外付けデバイスはただでさえ場所を取ってしまいがちなドローンのコントローラーやスマートフォンのモビリティを下げてしまう可能性を持っているが、Mars NOVAはその小型性で取り回しにも配慮したデザインとなっている。一般的なスマートフォンよりもひと回り小さなサイズで、ドローン操縦の際の所持にも困らない。

ドローン用の「パラシュート」でより安全な利用を。「Mars NOVA」


持ち運びにはコントローラーに装着させても良いし、腰のベルトに通すこともできる。もちろんそのまま手持ちでも使える上、手元に紐があれば通して首から下げても使用することが可能だ。送信機は約50グラム、受信機は6グラム程度であるため、操縦者にとってもドローン本体にとっても負担にならない重量であるのも魅力的である。

ドローン用の「パラシュート」でより安全な利用を。「Mars NOVA」


そして操作方法もいたってシンプルに作られている。ダブルクリックするだけでパラシュートを展開できるの簡易性も、緊急時に効果を発揮する能力だ。

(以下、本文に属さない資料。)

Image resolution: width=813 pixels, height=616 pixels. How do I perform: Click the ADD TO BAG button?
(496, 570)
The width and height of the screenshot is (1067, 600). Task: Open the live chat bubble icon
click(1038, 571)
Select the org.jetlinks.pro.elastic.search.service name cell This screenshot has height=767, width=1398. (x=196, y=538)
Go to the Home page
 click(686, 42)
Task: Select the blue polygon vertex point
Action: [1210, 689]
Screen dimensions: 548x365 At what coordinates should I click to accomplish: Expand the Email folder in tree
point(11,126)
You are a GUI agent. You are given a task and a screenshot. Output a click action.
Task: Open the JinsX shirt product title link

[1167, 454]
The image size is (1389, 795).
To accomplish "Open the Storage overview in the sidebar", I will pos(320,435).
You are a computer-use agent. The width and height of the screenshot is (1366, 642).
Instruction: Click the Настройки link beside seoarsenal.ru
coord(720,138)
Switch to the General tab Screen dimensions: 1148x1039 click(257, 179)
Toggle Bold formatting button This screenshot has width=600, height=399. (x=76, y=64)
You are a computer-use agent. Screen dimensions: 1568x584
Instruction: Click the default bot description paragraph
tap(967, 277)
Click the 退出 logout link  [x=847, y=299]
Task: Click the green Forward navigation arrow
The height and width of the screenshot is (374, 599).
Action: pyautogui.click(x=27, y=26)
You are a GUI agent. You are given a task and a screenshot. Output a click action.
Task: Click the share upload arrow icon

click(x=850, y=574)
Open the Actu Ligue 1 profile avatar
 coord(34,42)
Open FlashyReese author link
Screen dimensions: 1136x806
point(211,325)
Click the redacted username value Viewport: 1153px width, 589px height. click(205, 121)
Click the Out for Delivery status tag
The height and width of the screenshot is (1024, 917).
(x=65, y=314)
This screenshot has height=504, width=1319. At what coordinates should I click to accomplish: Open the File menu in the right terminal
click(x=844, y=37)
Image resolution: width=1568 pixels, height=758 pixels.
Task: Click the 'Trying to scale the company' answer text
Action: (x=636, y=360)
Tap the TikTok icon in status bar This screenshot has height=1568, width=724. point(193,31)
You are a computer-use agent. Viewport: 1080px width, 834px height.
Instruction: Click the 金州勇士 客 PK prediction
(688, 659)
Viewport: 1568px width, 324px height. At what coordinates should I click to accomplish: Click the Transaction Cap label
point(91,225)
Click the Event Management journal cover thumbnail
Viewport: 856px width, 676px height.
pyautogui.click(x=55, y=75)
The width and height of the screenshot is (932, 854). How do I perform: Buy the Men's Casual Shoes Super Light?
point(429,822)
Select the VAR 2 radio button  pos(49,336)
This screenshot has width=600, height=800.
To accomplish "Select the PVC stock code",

Mars NOVAの持っているMarsシステムはパラシュートの展開だけでなく、様々な多機能に応用することもできる。例えばドローンに「空爆」させるための水風船投下機能や外付けパーツの切り離しなど、あらゆる方面での活躍がNOVAによってもたらされる可能性を秘めている。

Mars NOVAは現在kickstarterで支援を募っており、191ドル以上の出資でMars NOVAの送受信機とドローン用のパラシュートをリワードとして受け取ることができる。NOVAのデバイスのみが欲しいという人には80ドルの出資を行えばそれだけもらうというのも可能だ。

無事目標金額の1万2千ドルを達成すれば2018年初頭から随時製品の発送が始まる。

ドローン技術を支援するという名目で開発されているMars NOVAだが、その仕組みはいたってシンプルである。そしてシンプルだからこそ使い手のアレンジの幅も広く、ドローンに止まらない様々な分野での応用利用が期待できるデバイスだ。